Vinson & Elkins partner Francisco J. Morales Barrón sits down for a conversation about work, life, and his connection to Latin America.

Let’s begin with your experience at Vinson & Elkins. You’ve been at the firm for nearly a year now. What drove you to join, and what has stood out in your time here so far?

Well, reputation goes a long way in Big Law, so I knew that the firm fit my practice and career goals. Qualities like strength in industries that are poised for growth, deep experience and top-tier clients in the areas where I work, exceptional attorneys whose care and skill helps turn single matters into long-term business across multiple practice groups — these qualities spoke to me, and made me want to join.

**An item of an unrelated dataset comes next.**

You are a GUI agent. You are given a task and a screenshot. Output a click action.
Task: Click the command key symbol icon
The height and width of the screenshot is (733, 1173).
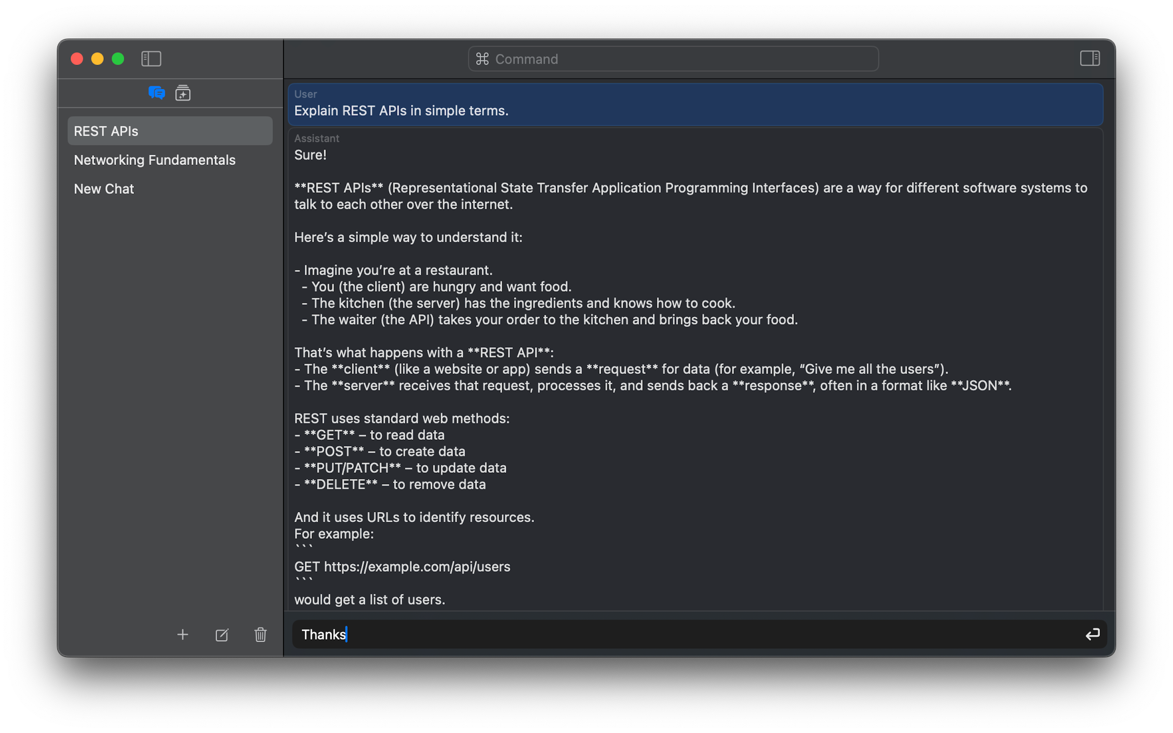(482, 59)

But collegiality is what sets the firm apart. V&E reminds me of my rather short-lived college rowing career: each seat knows that to win we have to push together. No one is looking for all the accolades, all the awards, all the plaudits. People here work with one another — for one another. They care deeply about the firm. It’s unique, and I love it.

Your practice centers on corporate M&A — both the public and private sides. What led you to deal work?

You know, when I decided to study law, I saw myself becoming a litigator. But the more I learned about corporate law, the more I grew to like it. At Penn Law, I had the privilege of taking corporate-related classes with eminent scholars and practitioners in the space, and I always did better in these classes than in constitutional law.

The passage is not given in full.